*Item position entries*.
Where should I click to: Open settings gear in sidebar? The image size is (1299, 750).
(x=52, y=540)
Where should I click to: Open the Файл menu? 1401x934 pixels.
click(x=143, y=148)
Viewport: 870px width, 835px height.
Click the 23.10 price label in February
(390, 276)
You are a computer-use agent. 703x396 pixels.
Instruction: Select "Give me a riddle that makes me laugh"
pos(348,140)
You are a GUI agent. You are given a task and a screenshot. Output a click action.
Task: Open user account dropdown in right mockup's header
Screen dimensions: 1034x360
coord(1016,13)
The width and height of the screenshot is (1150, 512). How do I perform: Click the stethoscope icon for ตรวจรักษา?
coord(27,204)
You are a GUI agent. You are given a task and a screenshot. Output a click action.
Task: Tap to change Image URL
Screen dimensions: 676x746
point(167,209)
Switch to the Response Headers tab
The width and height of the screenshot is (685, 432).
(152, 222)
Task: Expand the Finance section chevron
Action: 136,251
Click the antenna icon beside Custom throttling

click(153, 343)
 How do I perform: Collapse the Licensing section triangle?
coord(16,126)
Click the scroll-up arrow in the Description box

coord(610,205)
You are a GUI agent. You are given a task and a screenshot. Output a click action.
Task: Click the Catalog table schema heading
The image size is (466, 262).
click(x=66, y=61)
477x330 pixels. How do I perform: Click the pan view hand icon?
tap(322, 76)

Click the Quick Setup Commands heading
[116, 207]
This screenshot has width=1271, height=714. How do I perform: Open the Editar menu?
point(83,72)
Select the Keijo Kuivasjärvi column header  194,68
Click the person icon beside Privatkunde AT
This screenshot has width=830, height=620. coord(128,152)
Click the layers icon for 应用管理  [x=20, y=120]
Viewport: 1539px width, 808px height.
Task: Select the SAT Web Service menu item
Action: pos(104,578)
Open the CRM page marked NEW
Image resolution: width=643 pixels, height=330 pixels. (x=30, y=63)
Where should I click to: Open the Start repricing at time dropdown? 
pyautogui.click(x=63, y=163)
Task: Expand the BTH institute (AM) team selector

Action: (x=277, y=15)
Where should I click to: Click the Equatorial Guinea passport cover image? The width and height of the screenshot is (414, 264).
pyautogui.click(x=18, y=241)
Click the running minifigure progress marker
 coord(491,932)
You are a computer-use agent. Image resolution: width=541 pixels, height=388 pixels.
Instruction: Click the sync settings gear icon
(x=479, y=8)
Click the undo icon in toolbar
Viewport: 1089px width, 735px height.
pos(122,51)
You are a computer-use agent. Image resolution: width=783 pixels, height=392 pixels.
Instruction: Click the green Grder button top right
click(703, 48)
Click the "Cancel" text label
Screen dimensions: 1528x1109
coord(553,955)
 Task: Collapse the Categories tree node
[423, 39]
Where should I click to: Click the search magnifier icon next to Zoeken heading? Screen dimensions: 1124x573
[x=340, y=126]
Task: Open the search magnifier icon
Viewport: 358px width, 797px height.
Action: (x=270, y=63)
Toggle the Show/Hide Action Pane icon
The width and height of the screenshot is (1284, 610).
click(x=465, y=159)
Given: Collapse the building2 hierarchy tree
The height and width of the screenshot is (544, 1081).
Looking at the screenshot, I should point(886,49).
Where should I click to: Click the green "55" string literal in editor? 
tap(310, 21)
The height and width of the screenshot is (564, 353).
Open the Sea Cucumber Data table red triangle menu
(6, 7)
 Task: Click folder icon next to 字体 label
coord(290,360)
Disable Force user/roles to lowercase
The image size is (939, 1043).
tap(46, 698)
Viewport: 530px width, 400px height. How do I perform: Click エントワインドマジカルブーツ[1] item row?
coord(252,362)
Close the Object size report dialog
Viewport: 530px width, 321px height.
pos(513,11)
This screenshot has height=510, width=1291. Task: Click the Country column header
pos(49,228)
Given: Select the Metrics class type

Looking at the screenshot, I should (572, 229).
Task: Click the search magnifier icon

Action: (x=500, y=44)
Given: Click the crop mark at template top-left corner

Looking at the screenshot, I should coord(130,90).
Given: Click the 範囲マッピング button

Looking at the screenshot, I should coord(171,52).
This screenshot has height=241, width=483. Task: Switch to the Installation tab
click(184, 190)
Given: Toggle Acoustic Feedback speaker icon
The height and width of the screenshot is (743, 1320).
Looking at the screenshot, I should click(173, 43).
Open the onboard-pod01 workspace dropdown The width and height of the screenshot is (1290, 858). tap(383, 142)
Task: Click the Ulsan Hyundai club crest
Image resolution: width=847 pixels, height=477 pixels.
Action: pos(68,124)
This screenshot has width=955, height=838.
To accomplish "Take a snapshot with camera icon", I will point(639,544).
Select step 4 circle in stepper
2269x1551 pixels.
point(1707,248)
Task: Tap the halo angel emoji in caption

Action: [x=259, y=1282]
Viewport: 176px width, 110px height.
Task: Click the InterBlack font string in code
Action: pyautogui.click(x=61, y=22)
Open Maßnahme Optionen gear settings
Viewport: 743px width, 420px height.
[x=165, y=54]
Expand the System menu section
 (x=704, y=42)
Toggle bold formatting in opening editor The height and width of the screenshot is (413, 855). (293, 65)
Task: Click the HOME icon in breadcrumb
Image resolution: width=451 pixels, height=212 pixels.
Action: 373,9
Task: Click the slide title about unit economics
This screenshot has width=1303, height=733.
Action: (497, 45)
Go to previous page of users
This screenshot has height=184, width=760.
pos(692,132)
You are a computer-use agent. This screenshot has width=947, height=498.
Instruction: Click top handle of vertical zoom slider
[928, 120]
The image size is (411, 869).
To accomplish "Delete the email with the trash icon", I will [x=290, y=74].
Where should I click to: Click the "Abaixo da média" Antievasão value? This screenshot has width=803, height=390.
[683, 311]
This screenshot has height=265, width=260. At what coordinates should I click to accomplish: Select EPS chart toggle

*The exercise*.
Starting with the line that contains "Click the Quick Setup Commands heading" and going on through the line that contains "Action: (x=277, y=15)", rewrite those records with "selector" swapped for "picker" and nothing else altered.

*Exercise response*.
Click the Quick Setup Commands heading
[116, 207]
This screenshot has width=1271, height=714. How do I perform: Open the Editar menu?
point(83,72)
Select the Keijo Kuivasjärvi column header  194,68
Click the person icon beside Privatkunde AT
This screenshot has width=830, height=620. coord(128,152)
Click the layers icon for 应用管理  [x=20, y=120]
Viewport: 1539px width, 808px height.
Task: Select the SAT Web Service menu item
Action: pos(104,578)
Open the CRM page marked NEW
Image resolution: width=643 pixels, height=330 pixels. (x=30, y=63)
Where should I click to: Open the Start repricing at time dropdown? 
pyautogui.click(x=63, y=163)
Task: Expand the BTH institute (AM) team picker

Action: (x=277, y=15)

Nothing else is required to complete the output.